Source document Block Start
Virgin Atlantic’s quest for a state bailout has been backed by some of aviation’s biggest companies, with the aerospace giants Airbus and Rolls-Royce as well as Heathrow all lobbying the government on the airline’s behalf.
The trio have sent letters to the transport secretary, Grant Shapps, this week urging state assistance for Sir Richard Branson’s airline, which is seeking hundreds of millions of pounds in loans and credit guarantees with planes grounded and bookings vanishing because of coronavirus.
Virgin has ordered a fleet of Airbus 330 aircraft, with Rolls-Royce engines, whose wings are made at the Airbus Broughton plant in north Wales. The airline also had plans before the coronavirus to expand at London Heathrow.
In one of the letters, according to Sky News, John Harrison, the general counsel and UK chairman of Airbus, said that Virgin’s “collapse could have an extremely negative impact on the A330 programme”.
He added: “As you will be aware, all wings for these aircraft are designed and manufactured in the UK, and orders from airlines like Virgin are vital for the continuation of our business.”
Rolls-Royce has also stressed the “significant importance” of Virgin’s custom to the company and its UK supply chain.
A Heathrow spokesperson confirmed that the airport had written on Virgin’s behalf, and said: “The government must take urgent steps now to safeguard the future of the sector or it will risk undermining the recovery of Britain’s economy once we beat the virus.”
Source document Block End
Supplied entries Block Start
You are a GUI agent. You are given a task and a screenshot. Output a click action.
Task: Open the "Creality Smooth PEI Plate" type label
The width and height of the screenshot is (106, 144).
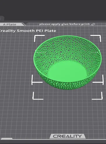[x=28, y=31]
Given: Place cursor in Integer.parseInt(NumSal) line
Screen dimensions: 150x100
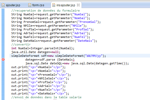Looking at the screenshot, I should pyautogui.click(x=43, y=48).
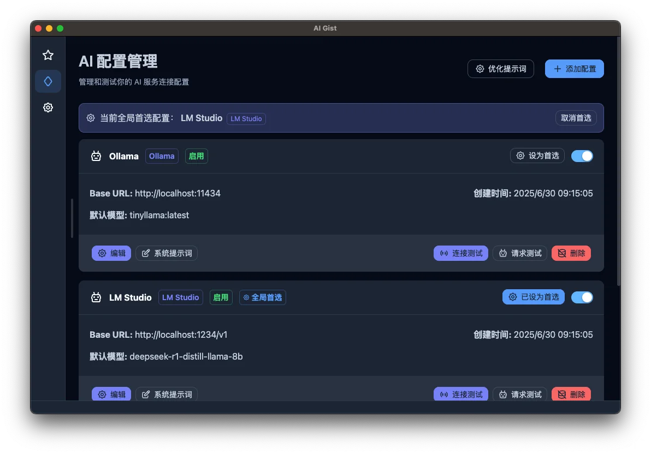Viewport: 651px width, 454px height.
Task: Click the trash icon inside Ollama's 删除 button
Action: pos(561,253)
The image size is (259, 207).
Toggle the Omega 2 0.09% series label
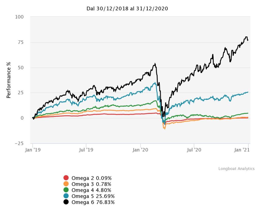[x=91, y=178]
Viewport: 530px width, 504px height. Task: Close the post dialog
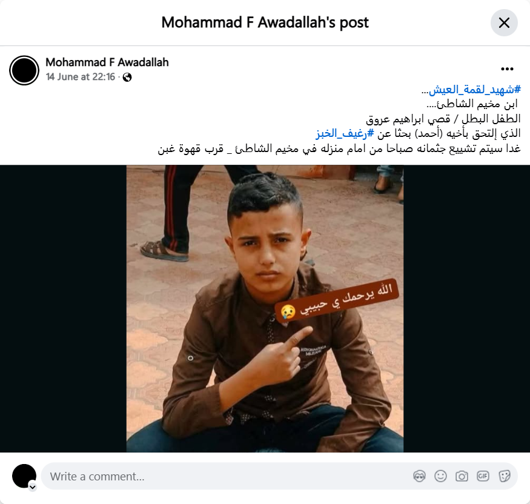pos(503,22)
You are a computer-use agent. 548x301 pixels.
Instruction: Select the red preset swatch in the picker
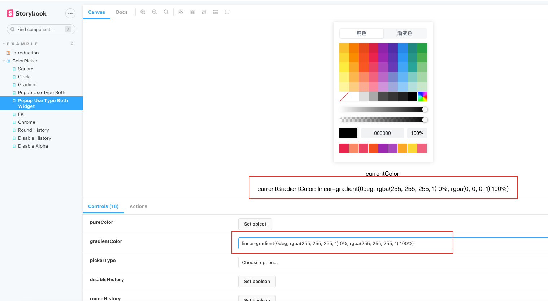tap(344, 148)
Supplied entries Block End
• [Work instruction 1]:
Answer these questions from the article on Virgin Atlantic's bailout bid, one line each:
(a) Who is the transport secretary who received the letters?
(b) Where are the wings for Virgin's Airbus 330 aircraft made?
(c) What is Virgin Atlantic seeking from the state?
• [Work instruction 2]:
In the article on Virgin Atlantic's bailout bid, turn the paragraph that begins "The trio have sent letters" into a short bulleted list that keeps its main facts.
• [Work instruction 3]:
Continue the article on Virgin Atlantic's bailout bid from where it stops.

• [Output 1]:
(a) Grant Shapps
(b) At the Airbus Broughton plant in north Wales
(c) Hundreds of millions of pounds in loans and credit guarantees

• [Output 2]:
- Airbus, Rolls-Royce and Heathrow wrote to transport secretary Grant Shapps this week.
- They urged state help for Sir Richard Branson's airline.
- The airline is seeking hundreds of millions of pounds in loans and credit guarantees.
- Its planes are grounded and bookings are vanishing because of coronavirus.

• [Output 3]:
Virgin has parked up to 85% of its aircraft fleet and put most staff on eight weeks’ unpaid leave, as well as cutting executive pay, and offering redundancy and year-long sabbaticals to its 8,500 employees. The carrier is 51% owned by Branson’s Virgin Group, with a 49% stake held by the US carrier Delta Airlines. The US airline industry has already received a multibillion-dollar bailout as part of an economic stimulus package passed by Congress.
Virgin Atlantic’s chairman, Peter Norris, led calls last month for the government to give the industry up to £7.5bn in state support. However, the chancellor, Rishi Sunak, last week disappointed airlines and airports by deciding against an industry-wide bailout, but said help would be considered on a case-by-case basis.
Virgin submitted its claim for state assistance this week to Rothschild, the investment bank which is acting for the government to assess bailout requests from aviation businesses.
How much leverage Virgin’s industry backers have in Downing Street is questionable. Airbus was one of the most prominent industrial voices against Brexit, while Heathrow’s expansion plans have been left to evaporate by the government after a judicial review.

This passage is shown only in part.